約20,000円の善意~匿名,任意,信頼~


 先週から,広報委員会の子どもたちが「赤い羽根募金」のボランティア活動に熱心に取り組みました。約20,000円の善意が集まりました。

 そして,今日,市の社会福祉協議会の担当者に募金を引き渡しました。

 少し調べてみました。御存じでしたか?

共同募金のルーツは,はるか昔のスイスの山深い町から始まりました。
 町には,その日に食べるものもない人たちがいて,教会の牧師さんは心を痛めていました。

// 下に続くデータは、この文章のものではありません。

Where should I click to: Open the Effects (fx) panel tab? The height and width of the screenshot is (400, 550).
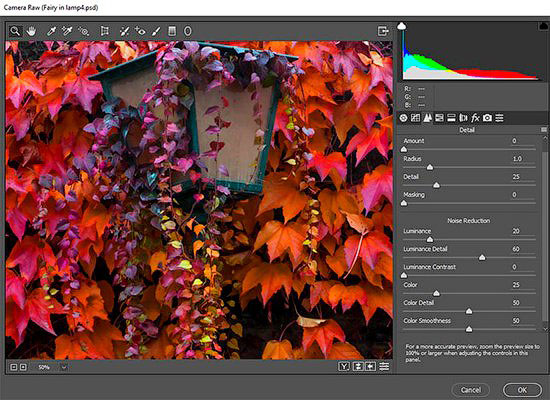[x=475, y=118]
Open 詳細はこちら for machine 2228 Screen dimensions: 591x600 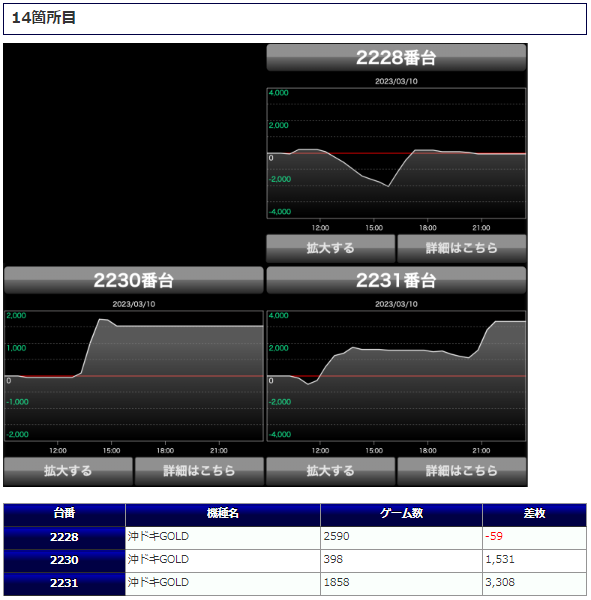tap(462, 248)
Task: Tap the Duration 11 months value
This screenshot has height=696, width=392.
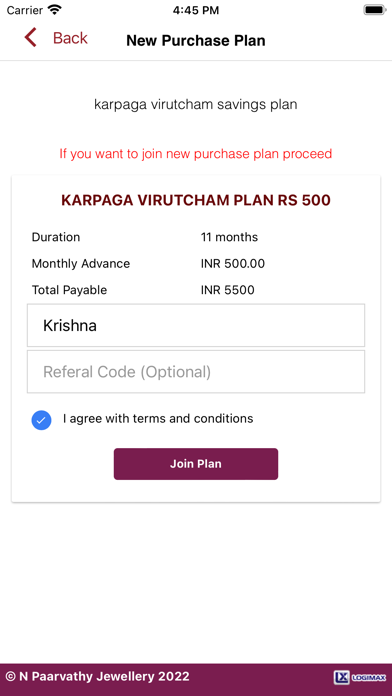Action: click(229, 237)
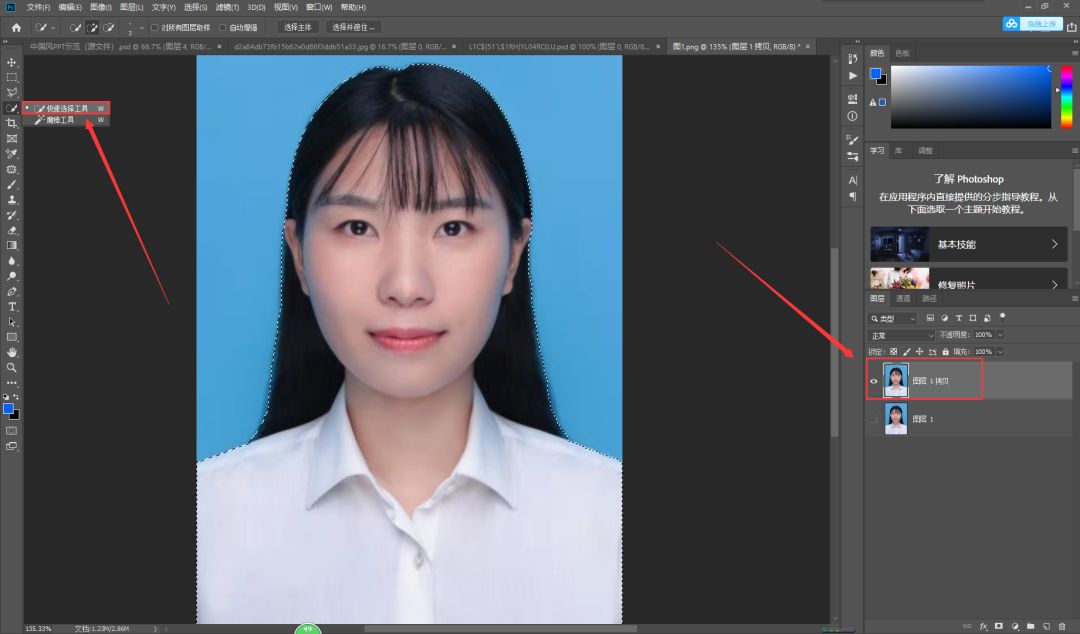
Task: Pick the Crop tool
Action: tap(12, 123)
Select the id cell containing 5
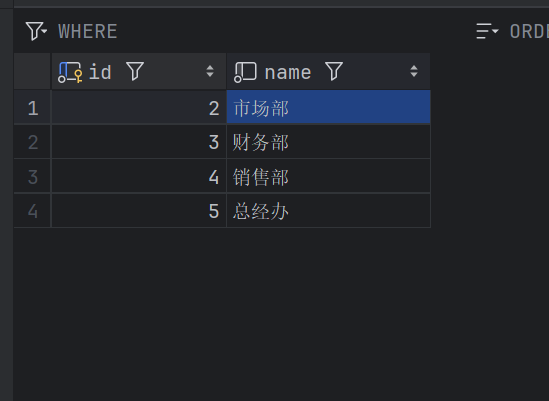This screenshot has height=401, width=549. click(x=139, y=211)
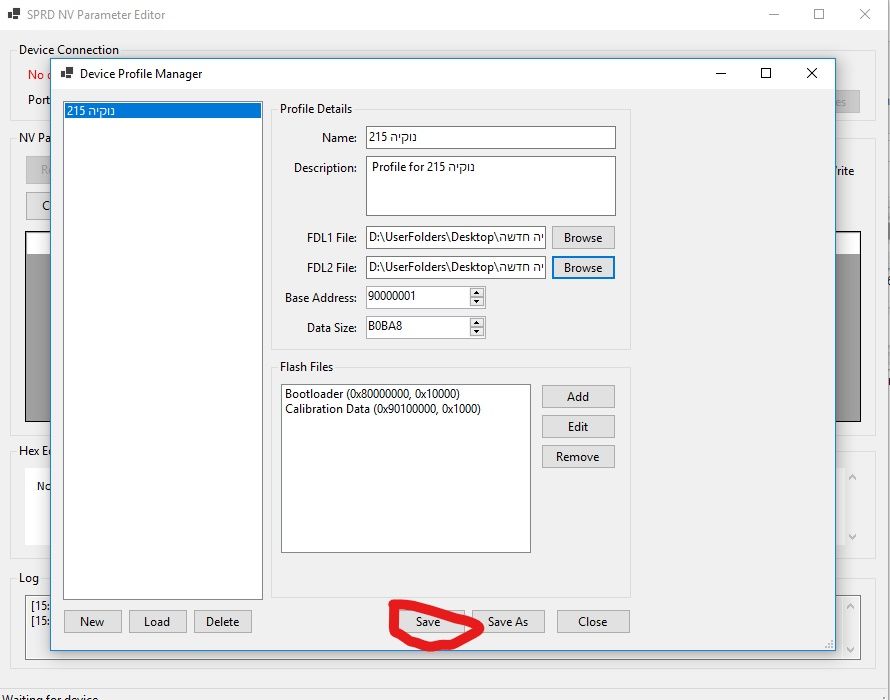
Task: Select the Calibration Data flash entry
Action: coord(382,408)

ある日,牧師さんは道ばたに箱を置きました。その箱には,「与えよ,取れよ」と書かれていたのです。
 「食べものが足りていて,誰かに分け与えることができる人は,箱に食べものやお金を入れなさい。」
 「今日,食べるものにも困っている人は,箱から食べものやお金をもらっていきなさい。」

この箱は,現在の募金活動にもつながる,次の3つのキーワードでなり立っていました。
 一つめは,「匿名」です。決められた誰かを助けるのではなく,助けを必要とするみんなのために与えたのです。与える人も,自分が誰なのかを明らかにしなくてもかまいません。
 二つめは,「任意」です。与える人も,取る人も,参加するのは自由です。
 三つめは,「信頼」です。道ばたに箱があれば,どろぼうに取られたり,嘘をついてもっていったりしてしまう人もいたかもしれません。だけど,町の人たちがこの箱の意味を分かって,本当に必要な人のためのものなのだと,お互いに信頼し合っていたからこそ,成り立った仕組みでした。

 もし機会があったら,子どもたちにも話してあげてください。